### WHAT TO DO:
Give again, exactly as written, the lines of the records below from the line with "Click the Feedback link" to the line with "You are a computer-use agent. This". Both end lines count; pictures do not.

### SUPPLIED INFORMATION:

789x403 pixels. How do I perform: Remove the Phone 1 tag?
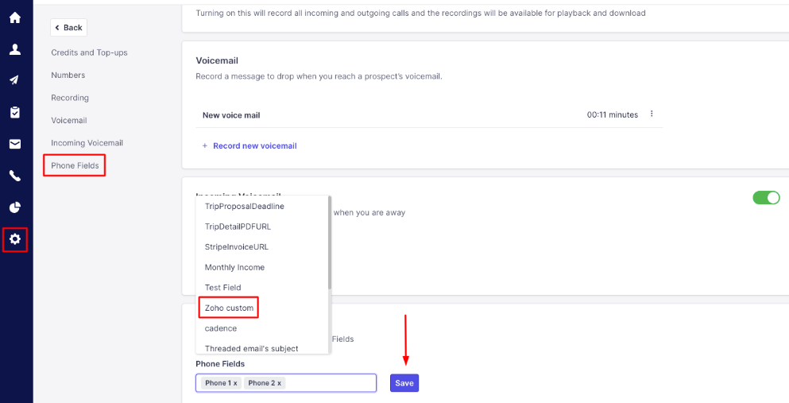pos(235,383)
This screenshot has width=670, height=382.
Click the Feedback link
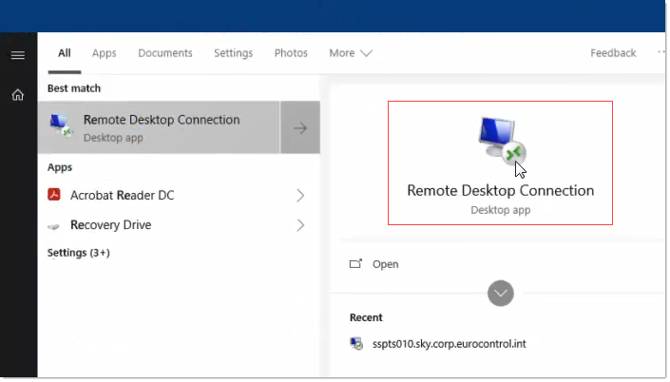(x=613, y=53)
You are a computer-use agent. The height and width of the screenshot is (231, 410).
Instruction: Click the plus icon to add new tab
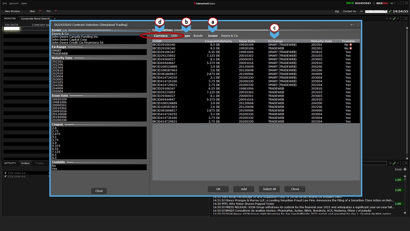[x=55, y=19]
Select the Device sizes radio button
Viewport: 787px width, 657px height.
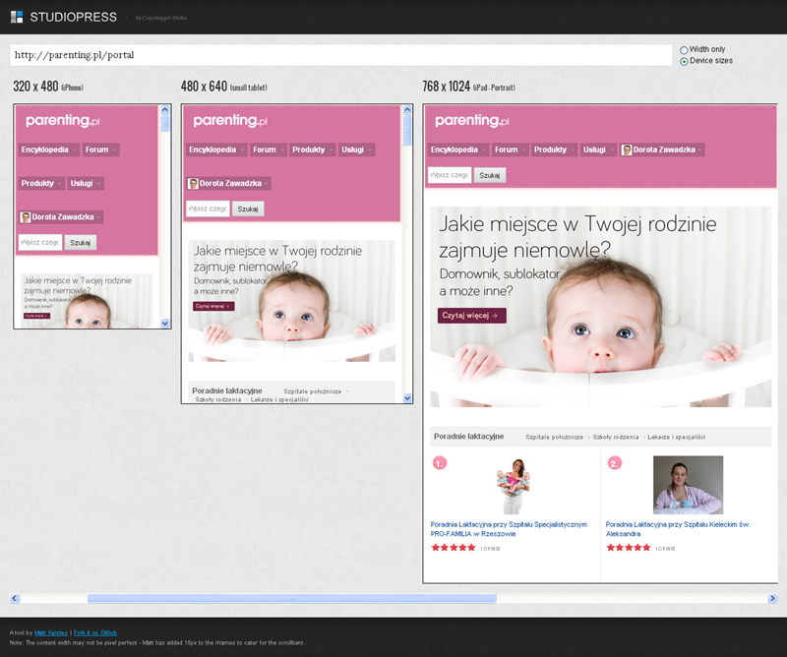click(685, 61)
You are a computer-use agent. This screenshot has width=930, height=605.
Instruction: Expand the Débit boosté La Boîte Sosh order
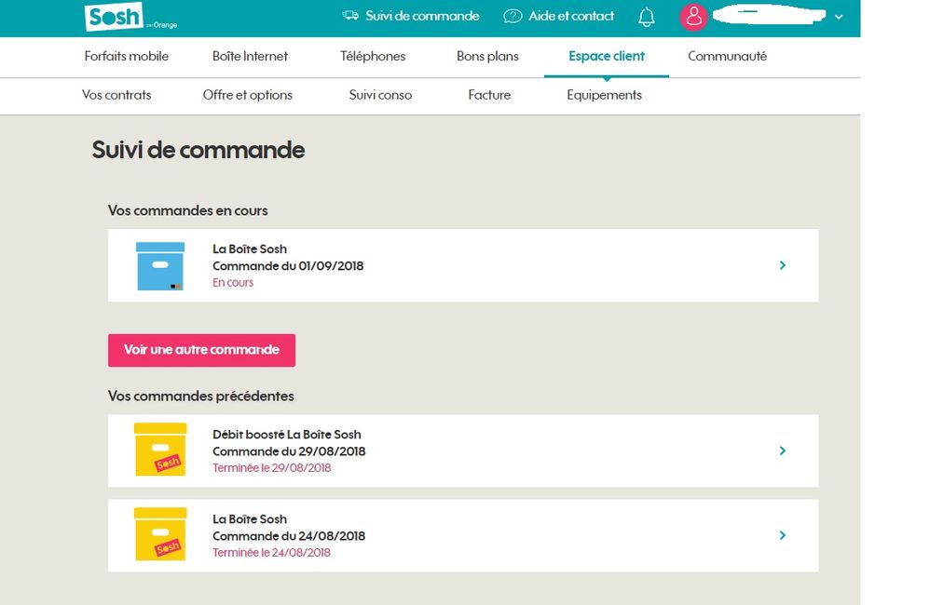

### ANSWER TO THIS EXERCISE:
Click the Feedback link
(x=613, y=53)
You are a computer-use agent. The height and width of the screenshot is (231, 410).
Instruction: Click the plus icon to add new tab
[x=55, y=19]
Select the Device sizes radio button
Viewport: 787px width, 657px height.
click(685, 61)
You are a computer-use agent. This screenshot has width=930, height=605.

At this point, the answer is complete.